Your goal >>
Only the lines from the one with "You are a computer-use" through the last line of the material below belong in the answer, copied exactly and without pictures.

▬▬▬▬▬▬▬▬▬▬

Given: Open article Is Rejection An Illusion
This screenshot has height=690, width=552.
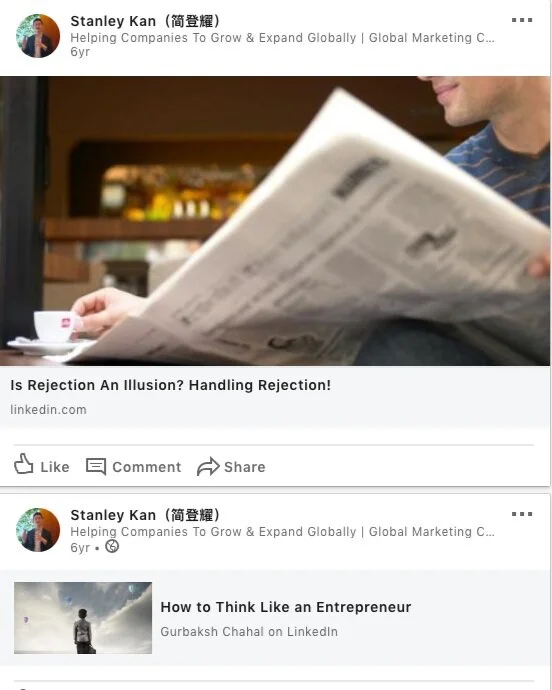Looking at the screenshot, I should click(x=170, y=385).
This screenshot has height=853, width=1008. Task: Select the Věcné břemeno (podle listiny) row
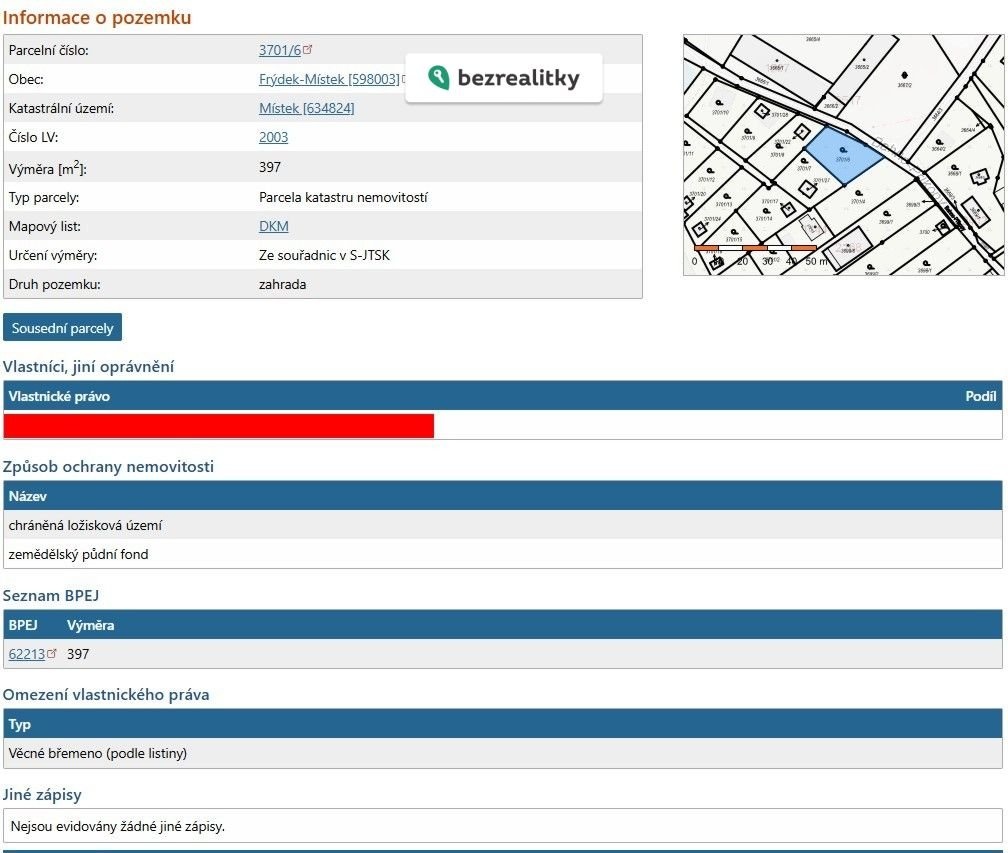[x=503, y=753]
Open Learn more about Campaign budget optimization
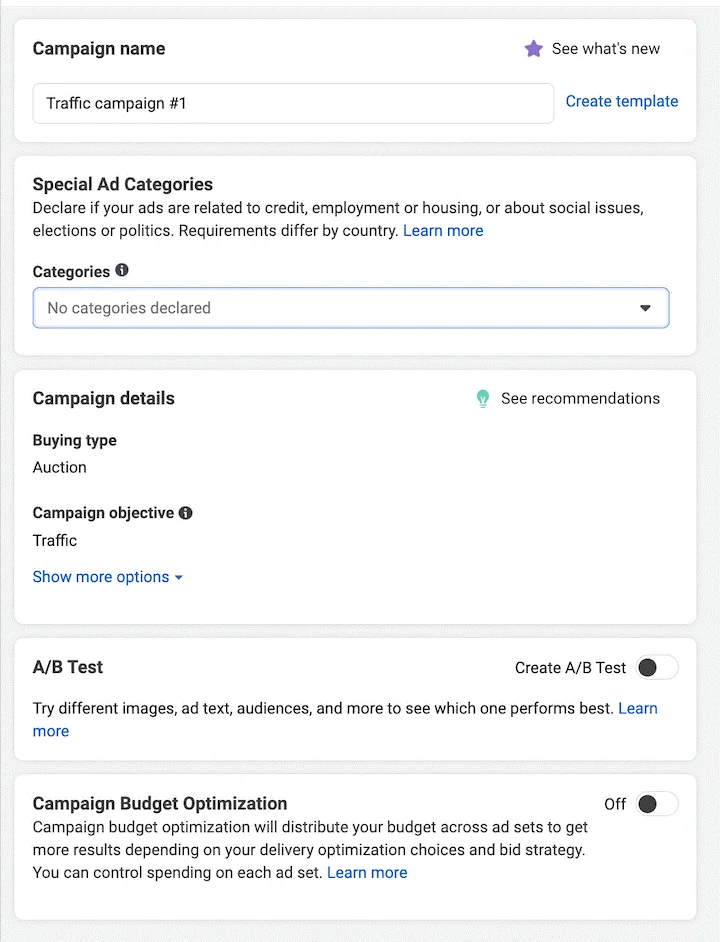This screenshot has width=720, height=942. (x=367, y=873)
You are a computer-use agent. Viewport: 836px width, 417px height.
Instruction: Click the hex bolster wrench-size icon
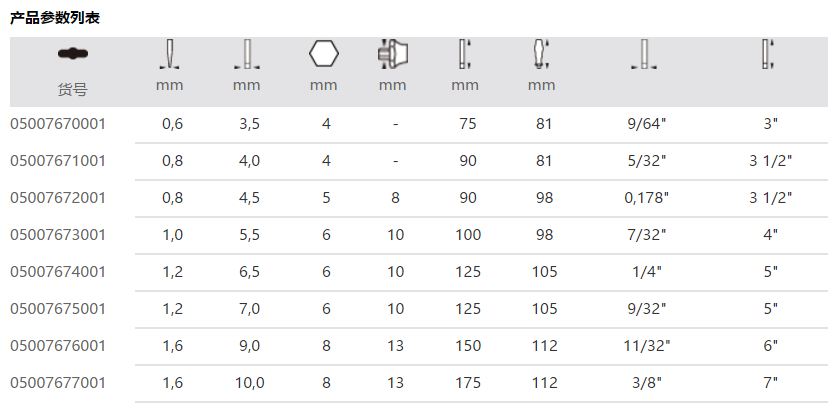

▬▬▬▬▬▬▬▬▬▬

Task answer >>
You are a computer-use agent. Viewport: 836px width, 417px height.
Instruction: Click the hex bolster wrench-size icon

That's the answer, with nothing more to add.